Ignoring the issue? (photo by Marilyn Swanson)

By: Donald L Swanson

A Petition for certiorari is before the U.S. Supreme Court in Speech & Language Center, LLC, and Chryssoula Marinos-Arsenis v. Horizon Blue Cross Blue Shield of New Jersey (Case No. 21-1154, filed 2/16/2022).

Petition’s Question

The Question presented in the Petition is this:

  • “Can parties to a civil settlement agree that the payments required under the agreement are not dischargeable in bankruptcy?”

[Editorial Comment

  • For starters, the answer to the Petition’s Question has to be this:  “No, a pre-bankruptcy agreement cannot waive a bankruptcy discharge!”
  • Here’s why: Otherwise, every promissory note and every guaranty and every other contact document will contain boilerplate language like, “This obligation is not dischargeable in bankruptcy”—and that will be the end of bankruptcy relief.]

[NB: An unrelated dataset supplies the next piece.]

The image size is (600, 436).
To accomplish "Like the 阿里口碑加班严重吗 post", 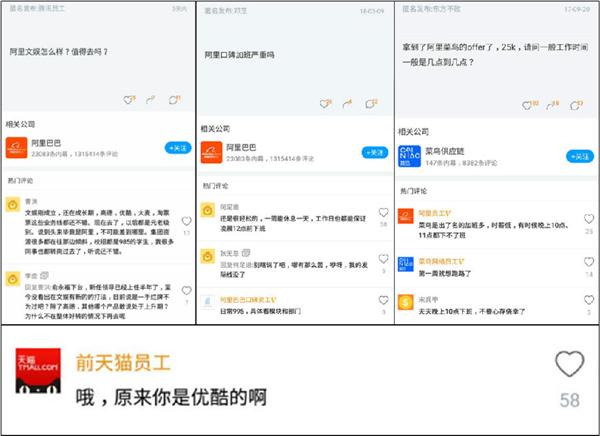I will [324, 103].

Agreement for No-Discharge

The Petition involves a state court proceeding in New Jersey.  The parties inform the court of a settlement, the provisions of which are memorialized in a term sheet. 

While on the record and under oath, the parties verbally confirm their agreement to the term sheet provisions, which are to be incorporated into a formal settlement agreement they will all sign.

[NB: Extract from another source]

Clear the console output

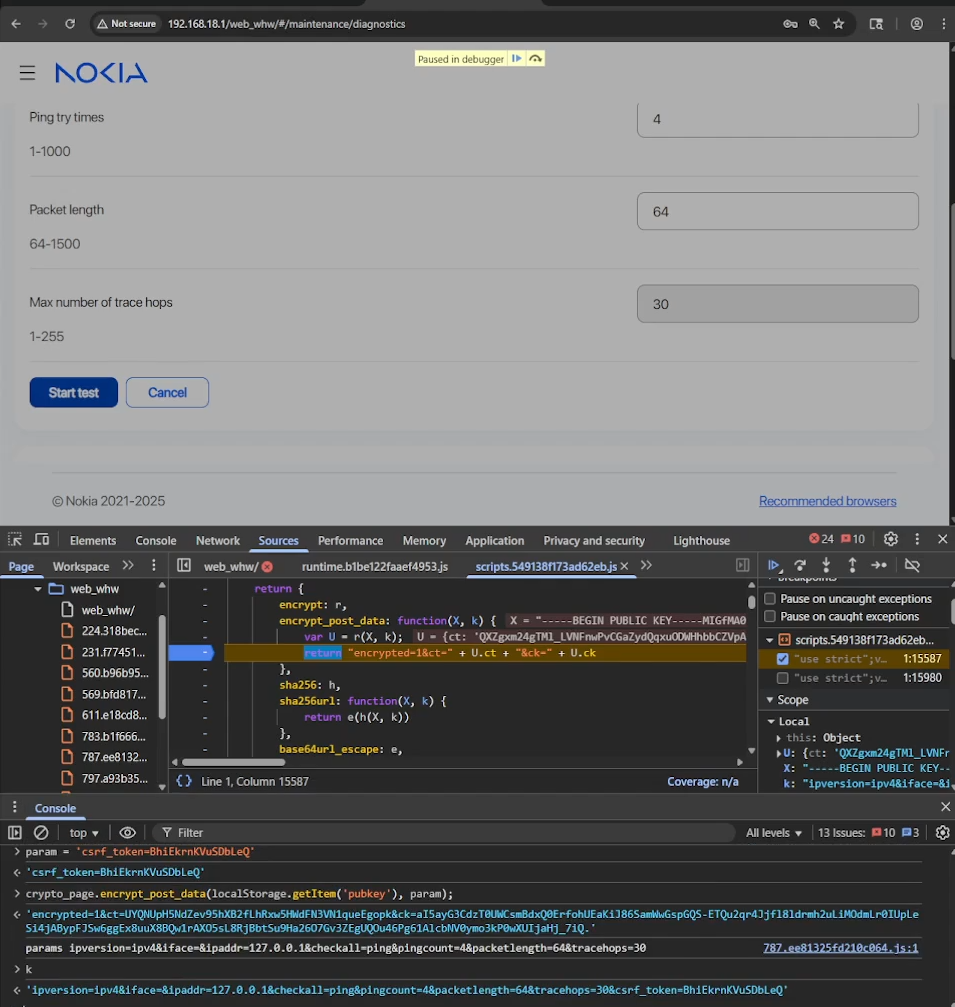[41, 833]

One term sheet item says, each Defendant “agrees and intends that the judgment debt will be a non-dischargeable debt, pursuant to 11 U.S.C. § 523(a)(2) in the event of a bankruptcy.”

Thereafter, Defendants refuse to sign the settlement agreement, contending that the no-discharge provision is contrary to public policy and unenforceable.

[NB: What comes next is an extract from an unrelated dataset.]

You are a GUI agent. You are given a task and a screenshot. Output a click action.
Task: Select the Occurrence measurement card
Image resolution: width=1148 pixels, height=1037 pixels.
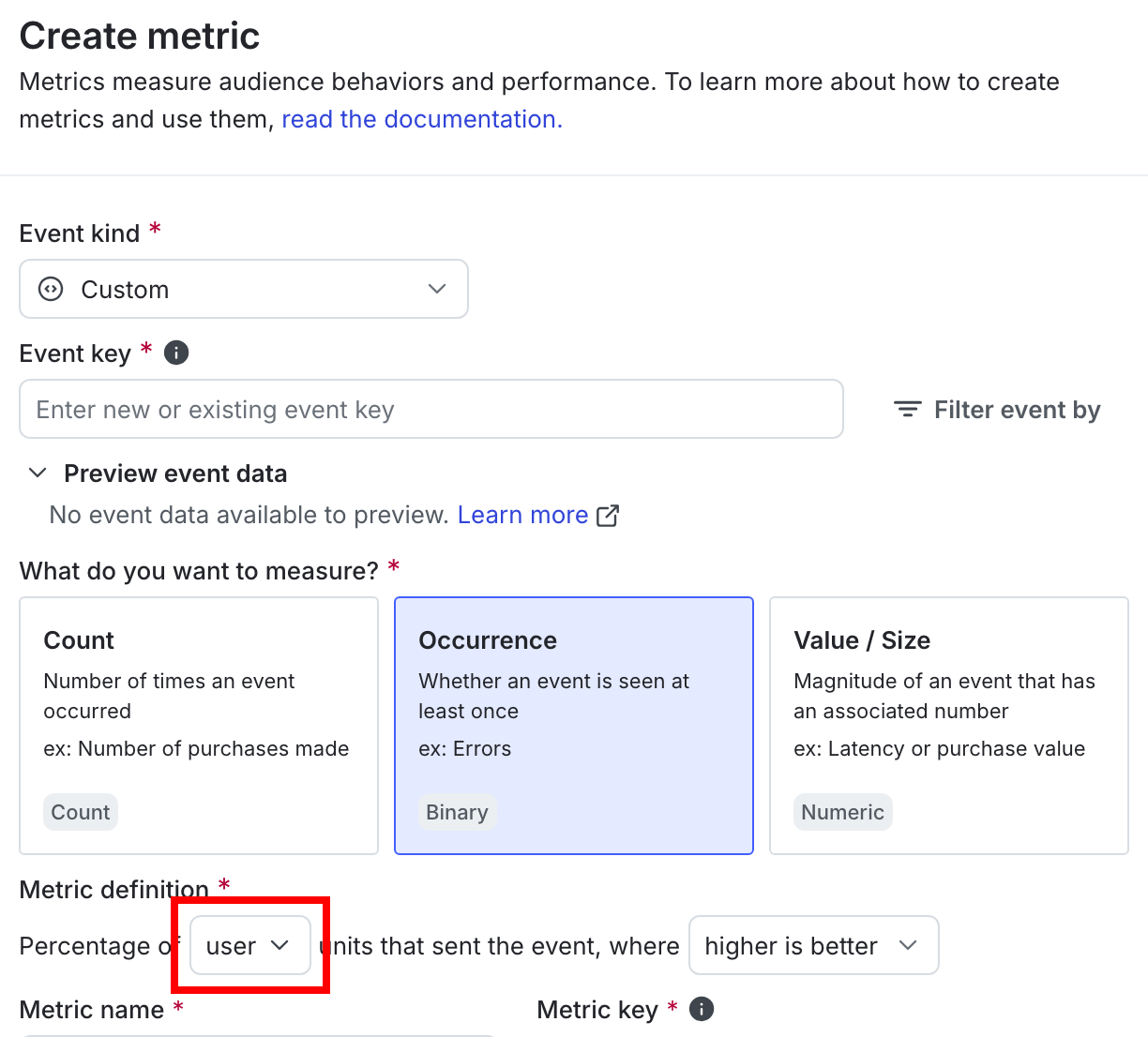573,725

State Court Ruling–Ignoring the Issue

Plaintiff seeks an order compelling Defendants to “sign what they agreed to sign,” and the state court grants that relief.

However, as to the question of whether the no-discharge provision is enforceable in a subsequent bankruptcy, the state court ignores it:

  • “We do not reach” the issue “because our courts do not render advisory opinions or function in the abstract”;
  • The individual Defendant’s agreement about no-discharge “has no significance until she files a bankruptcy petition”; and
  • If she ever files bankruptcy, enforceability of the no-discharge provision will need to be addressed by the bankruptcy court at that time.

Such ruling ultimately finds its way to the U.S. Supreme Court.

Petition—Legal Authorities Cited

The Petition for a Writ of Certiorari cites 28 legal opinions.  What follows is a summary of how the Petition describes some of those authorities.

–Provisions are Void

Some courts say that a prepetition agreement to waive discharge is void, as violating bankruptcy policy:

  • In re Huang, 275 F.3d 1173 (9th Cir. 2002) (Debtor “is not collaterally estopped by her settlement with the Bank from denying the Bank’s allegations of fraud”);
  • Matter of Ethridge, 80 B.R. 581, 586 (Bankr. M.D. Ga. 1987) (“the provisions of the consent judgment which pertain to the waiver of Defendant’s right to a discharge are void”);
  • In re Kriger, 2 B.R. 19, 23 (Bankr. D. Or. 1979) (“It is a well settled principle that an advance agreement to waive the benefit of a discharge in bankruptcy is wholly void, as against public policy”);
  • In re Minor, 115 B.R. 690, 694–96 (D. Colo. 1990) (holding prepetition waiver of discharge of individual debt invalid);
  • Matter of Bisbach, 36 B.R. 350, 352 (Bankr. W.D. Wis. 1984) (holding unenforceable prepetition waiver in divorce agreement describing debt as nondischargeable maintenance or support);
  • In re Cole, 226 B.R. 647, 652–53 (B.A.P. 9th Cir. 1998) (“state court stipulated judgment where the debtor waives his right to discharge is unenforceable as against public policy”); and
  • In re Weitzen, 3 F. Supp. 698 (S.D.N.Y. 1933) (“The agreement to waive the benefit of bankruptcy is unenforceable. To sustain a contractual obligation of this character would frustrate the object of the Bankruptcy Act”).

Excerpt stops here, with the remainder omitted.